DIRECTIONS FOR THIS TASK =>
When a line of the entries contains the word "Política", report that line.

TASK INPUTS =>
::::::::

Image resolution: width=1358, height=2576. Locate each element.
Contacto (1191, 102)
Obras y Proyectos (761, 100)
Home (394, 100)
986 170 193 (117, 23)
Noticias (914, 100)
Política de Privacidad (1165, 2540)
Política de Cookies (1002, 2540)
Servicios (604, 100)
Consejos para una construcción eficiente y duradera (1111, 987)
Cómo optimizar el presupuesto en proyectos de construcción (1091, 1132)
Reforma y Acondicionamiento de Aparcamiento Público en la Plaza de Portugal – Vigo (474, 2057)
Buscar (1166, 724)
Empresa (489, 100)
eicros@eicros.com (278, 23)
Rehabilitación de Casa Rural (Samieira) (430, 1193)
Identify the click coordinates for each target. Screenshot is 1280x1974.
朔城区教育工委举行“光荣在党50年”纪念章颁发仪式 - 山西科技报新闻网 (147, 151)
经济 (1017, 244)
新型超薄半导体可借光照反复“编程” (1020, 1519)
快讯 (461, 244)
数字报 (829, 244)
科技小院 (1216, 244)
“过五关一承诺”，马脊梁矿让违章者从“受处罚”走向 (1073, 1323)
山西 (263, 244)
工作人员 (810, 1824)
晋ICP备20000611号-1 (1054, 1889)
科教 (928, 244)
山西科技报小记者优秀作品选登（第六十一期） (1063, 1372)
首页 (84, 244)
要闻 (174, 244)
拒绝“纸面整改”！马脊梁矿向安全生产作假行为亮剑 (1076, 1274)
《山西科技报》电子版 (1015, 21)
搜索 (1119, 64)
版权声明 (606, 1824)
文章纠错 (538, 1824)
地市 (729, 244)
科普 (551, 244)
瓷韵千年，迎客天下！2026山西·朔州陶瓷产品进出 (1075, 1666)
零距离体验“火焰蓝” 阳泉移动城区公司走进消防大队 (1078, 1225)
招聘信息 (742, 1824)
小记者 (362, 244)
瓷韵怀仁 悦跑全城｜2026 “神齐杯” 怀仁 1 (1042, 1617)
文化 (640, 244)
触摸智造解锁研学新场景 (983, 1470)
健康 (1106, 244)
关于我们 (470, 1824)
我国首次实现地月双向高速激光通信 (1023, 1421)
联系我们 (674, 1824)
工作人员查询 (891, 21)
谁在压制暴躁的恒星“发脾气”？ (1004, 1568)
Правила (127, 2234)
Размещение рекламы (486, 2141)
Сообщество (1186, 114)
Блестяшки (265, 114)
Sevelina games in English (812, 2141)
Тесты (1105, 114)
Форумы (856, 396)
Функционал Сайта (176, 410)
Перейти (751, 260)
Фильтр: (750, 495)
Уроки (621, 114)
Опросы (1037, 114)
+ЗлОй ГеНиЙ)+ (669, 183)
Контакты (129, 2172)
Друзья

::::::::

WRITTEN RESPONSE =>
Política de Privacidad (1165, 2540)
Política de Cookies (1002, 2540)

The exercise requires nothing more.